Scientific highlights

• Discovery of the photoflexoelectric effect and report of its large magnitude in halide perovskites, one of the most important families of photovoltaic materials at the moment. The research is the result of a large collaboration involving ICN2, ICMAB and several institutions in China. This work, first-authored by Longlong Shu (Nanchang University) and last-authored by G. Catalan, was published in Nature Materials).
• First quantitative measurement of the internal mechanical properties of purely ferroelectric (non ferroelastic) domain walls, showing that they are always softer than the domains they separate. We think this work may mark the start of a new area of research, namely “domain wall nanomechanics”. The paper, first-authored by Christina Stefani (PhD Student at ICN2) and last-authored by G. Catalan, was published in Physical Review X.

Projects

We have obtained two national projects from the “Programa Estatal de I+D+i” (250k€+120k€), supported by two PhD Student grants from the FPI programme, to study the physics of oxide membranes and physical chemistry of ferroelectric surfaces. Watch this space for future progress in this area.

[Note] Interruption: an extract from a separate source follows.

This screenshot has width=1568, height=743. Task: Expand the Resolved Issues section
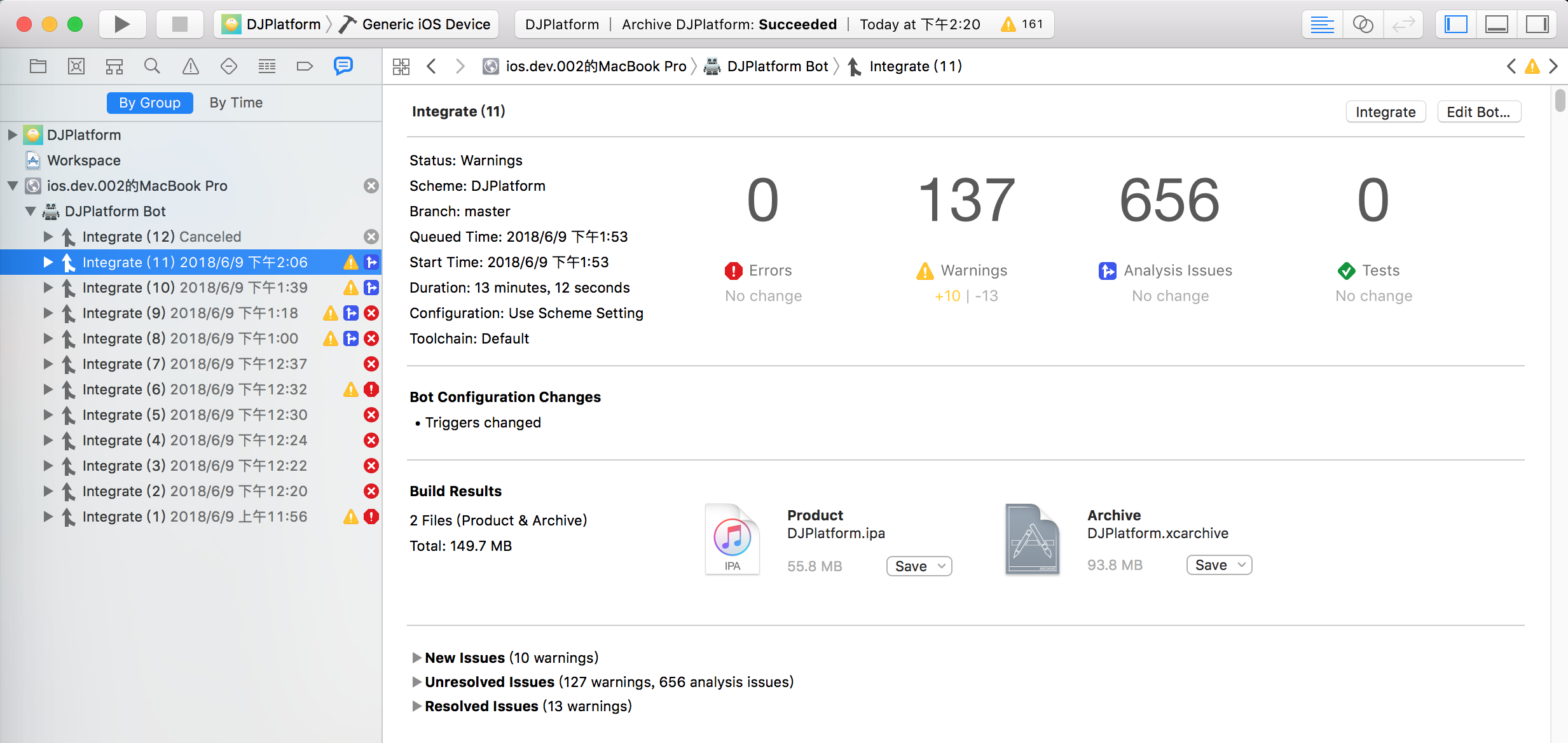click(417, 705)
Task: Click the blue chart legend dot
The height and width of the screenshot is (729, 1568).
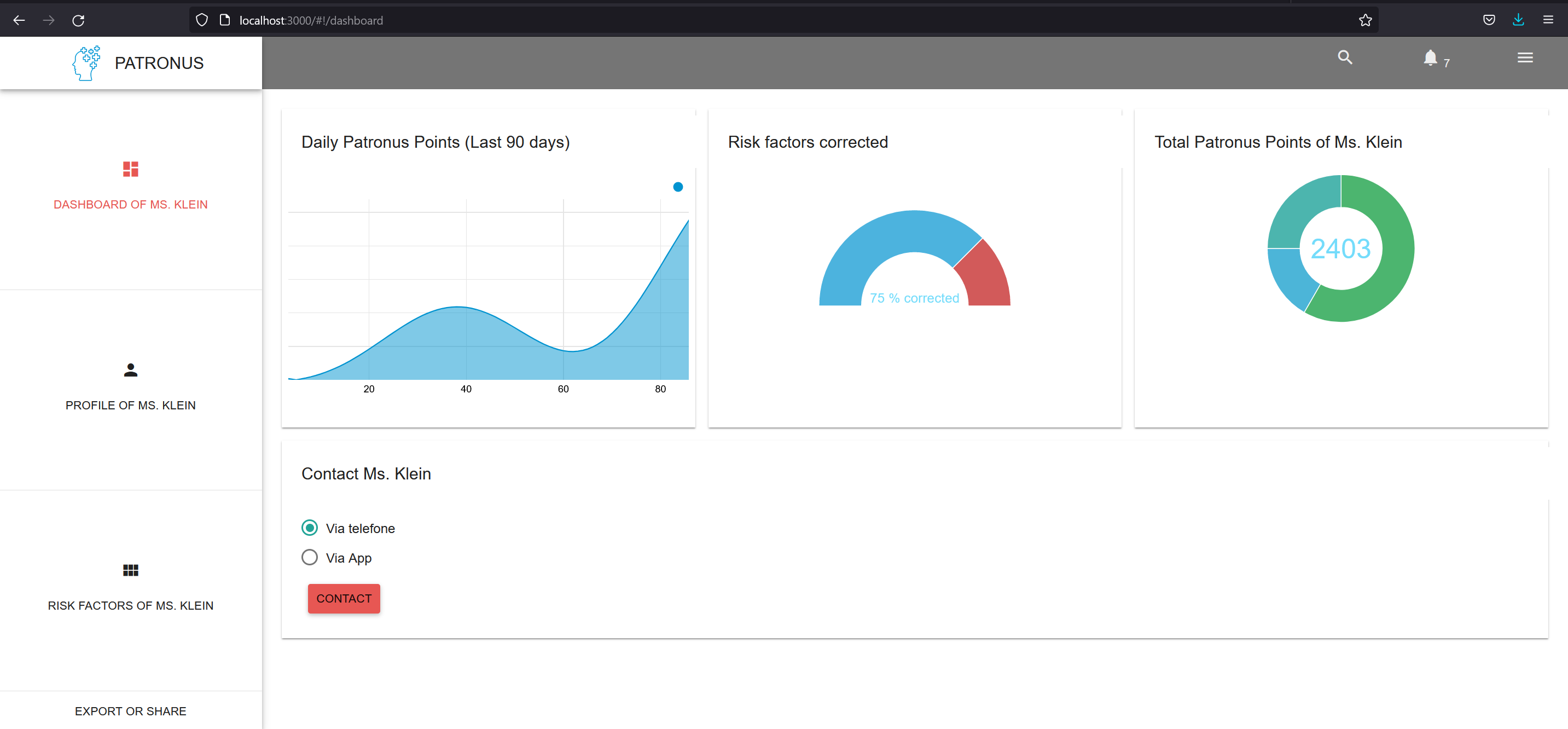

Remarkably, we have obtained a FET-Open Project ranked in the first place of its call, in collaboration with several other leading research institutes in Europe, in order to study topological structures (domain walls etc.) in antiferroic materials, including antiferroelectric and antiferromagnetic systems. The project, called TSAR (Topological Solitons in Antiferroics) has been awarded and will start in May 2021.

Advanced AFM lab

The ON group nanoscale research exploits the capabilities of atomic force microscopy to measure and map surface properties, including electromechanics. Under a piezoresponse force microscope, many different physical phenomena can lead to measurable nanoscale electromechanic responses, making quantification of piezoresponse a big deal. Progress towards correct quantification of piezoelectric responses at the nanoscale in semiconductor piezoelectrics have been done by calibrating the influence of Schottky barriers at the tip sample electromechanical coupling (H. Lozano., Nanotechnology 2020).

AFM studies are complemented with synchrotron-based XPS measurements to characterize the electrochemistry of ferroelectric surfaces under local applied electric fields in ambient conditions. Current on-going projects and some beam-time at CIRCE in July 2020 have allowed us to study the dynamics of screening of ferroelectric surfaces at the ferroelectric to paraelectric phase transition.